The commission faulted the denomination for improper training, poor oversight, and negligence. The Mamou staff, rather than being loving surrogate parents, punished too frequently and affirmed too little, the report indicates.
Richard W. Bailey, chair of the C&MA’s board of managers, sent a letter expressing regret to Mamou alumni in January. “Please accept our heartfelt apology for our inadequate supervision and understanding of the happenings at Mamou Academy, while you were a student.”
SAFEGUARDING THE FUTURE: But an apology has not brought full satisfaction. “What happened to us is not an isolated instance,” says Darr, now a 43-year-old United Methodist pastor in Libertyville, Illinois. “Evangelical missions are too quick to forgive in these situations, and sometimes the offenders are allowed to continue in ministry and repeat the violations.”
Darr hopes to see the formation of a permanent interagency committee that deals with such allegations. Children of missionaries have reported similar abuse at other boarding schools in West Africa.
“To rectify the past, we need to safeguard the future,” says Darr, who notes that 120 North American missions organizations still operate boarding schools, with a combined number of 15,000 students.
Darr urges mission agencies to teach leaders how to detect child abuse, conduct thorough background checks on employees, and publicly discipline convicted abusers.
INITIAL ACCUSATIONS DOUBTED: A decade ago, most parents and denominational officials balked when they first heard reports of abuse.
“We wouldn’t have believed our children,” says Henry Neudorf of Osler, Saskatchewan. “We had been thoroughly brainwashed into thinking that they were being taken care of by dedicated people.” While Neudorf, 75, and his wife, Hazel, worked to establish churches in Mali, three of their four children were physically abused at Mamou.
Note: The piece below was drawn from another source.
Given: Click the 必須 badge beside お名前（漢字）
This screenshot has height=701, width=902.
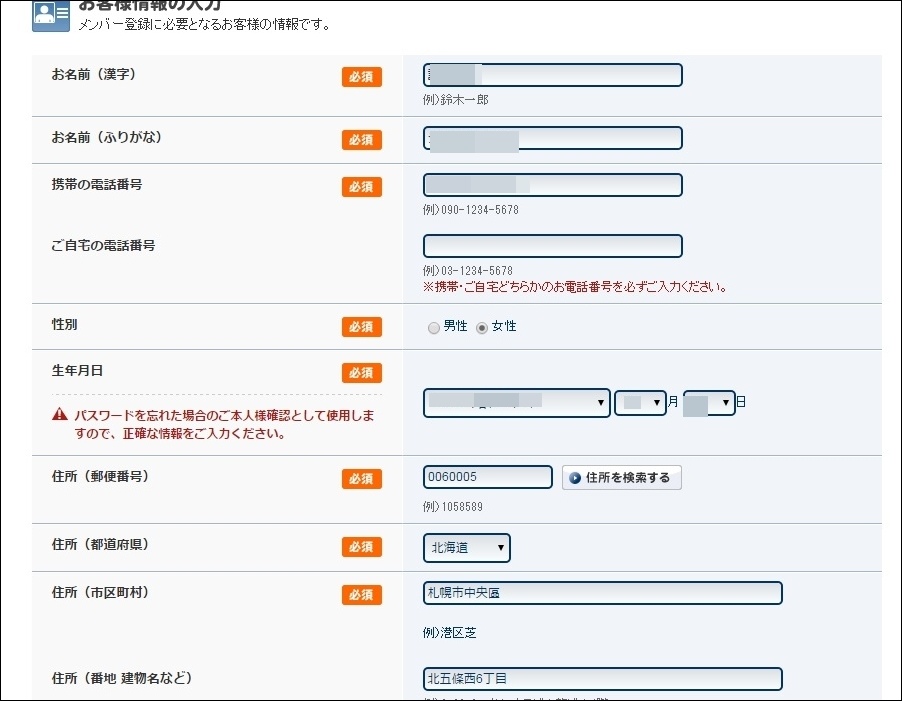Looking at the screenshot, I should [x=361, y=77].
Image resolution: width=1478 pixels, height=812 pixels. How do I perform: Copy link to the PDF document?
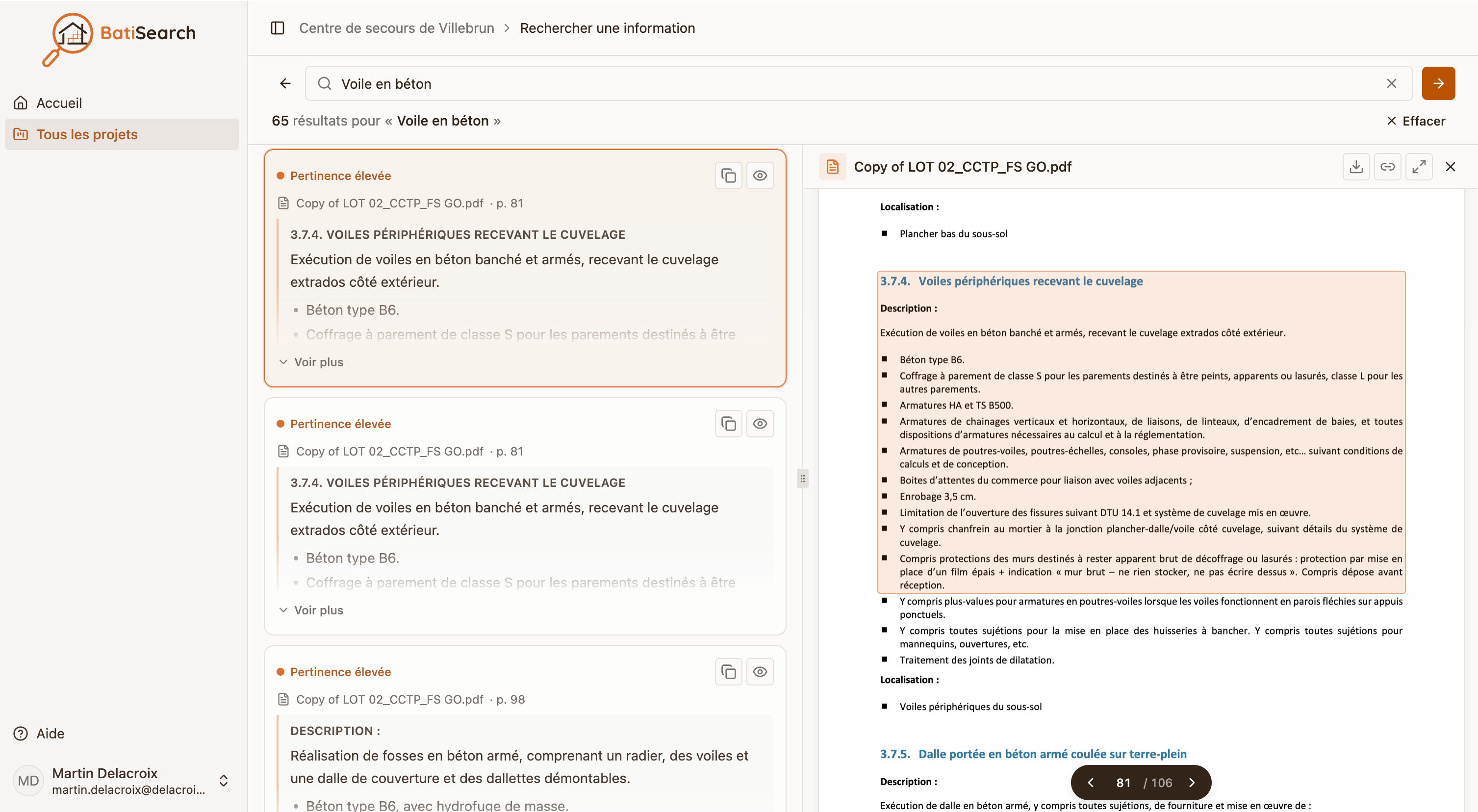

After a period of estrangement, the Neudorf children and parents have reconciled.
Following years of receiving little sympathy from the denomination, a committee that was composed of abuse victims went public with the allegations (CT, Aug. 14, 1995, p. 60). Soon afterwards, the C&MA agreed to pay most of the therapy bills for abuse victims.
Many abused children came to hate not only the Mamou staff and their parents, but God. Amazingly, half of them are active in ministry, several of them in prominent posts, including Compassion International president Wess Stafford.
At the time, boarding-school officials ordered students not to upset their parents, lest ministry be compromised.
Largely in response to the accusations, the C&MA has made changes in its missions policies. “We have better screening and better training,” Bailey told CT. “Once on location, we have very close supervision and careful accountability.” The denomination now allows parents to home school their children or send them to nearby private schools.
CULPRITS CONVICTED: Two of the accused C&MA retirees confessed before the commission and accepted the denomination’s counseling offer.
However, two others who denied any wrongdoing were found guilty by a six-member church tribunal in November.
An accused houseparent suggested the complaints had been fabricated by those “who desired to injure his reputation.” The C&MA suspended his credentials after the discipline committee unanimously ruled that overwhelming evidence showed him guilty of sexual, physical, and psychological abuse. There will be no further punishment. Pursuing the matter in civil or criminal courts would be extremely difficult since the abuse occurred so long ago and in a foreign country.
“The accused are in their late seventies and early eighties,” Bailey says. “What kind of discipline can you mete out?”
But Beverly Shellrude Thompson of Burlington, Ontario, Canada, says abusers do not automatically stop.
“One of my perpetrators was a nurse who still had access to children until a year ago,” says Shellrude Thompson, 45. “Perpetrators usually don’t stop because they get old.”
But Bailey hopes a denomination-sponsored Mamou reunion in June will bring closure to the matter. In the meantime, former missionary children are frustrated that a more detailed report of recommendations the independent commission sent to the C&MA has not been distributed to affected parties as promised.
“If this information doesn’t get out into the open, we’ll be back to square one,” Darr says. “It will be like an open, festering wound.”